[Saved entries]
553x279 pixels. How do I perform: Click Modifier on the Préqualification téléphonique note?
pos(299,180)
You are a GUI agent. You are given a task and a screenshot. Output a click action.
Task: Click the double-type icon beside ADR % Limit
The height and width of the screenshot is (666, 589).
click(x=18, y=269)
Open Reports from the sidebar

* * *

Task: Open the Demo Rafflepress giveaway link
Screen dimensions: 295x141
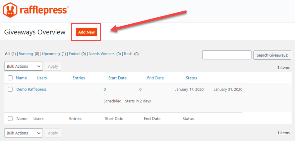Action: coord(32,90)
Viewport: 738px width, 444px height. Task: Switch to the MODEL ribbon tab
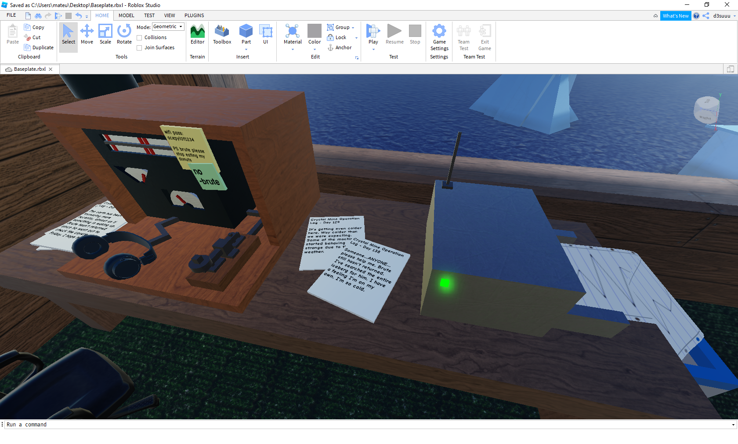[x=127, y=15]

▸ **Exercise prompt**: Look back at the data above. Transcribe exactly the lines starting at the line that contains "553x279 pixels. How" and ending at the line that contains "Open Reports from the sidebar".

▸ **Exercise answer**:
553x279 pixels. How do I perform: Click Modifier on the Préqualification téléphonique note?
pos(299,180)
You are a GUI agent. You are given a task and a screenshot. Output a click action.
Task: Click the double-type icon beside ADR % Limit
The height and width of the screenshot is (666, 589).
click(x=18, y=269)
Open Reports from the sidebar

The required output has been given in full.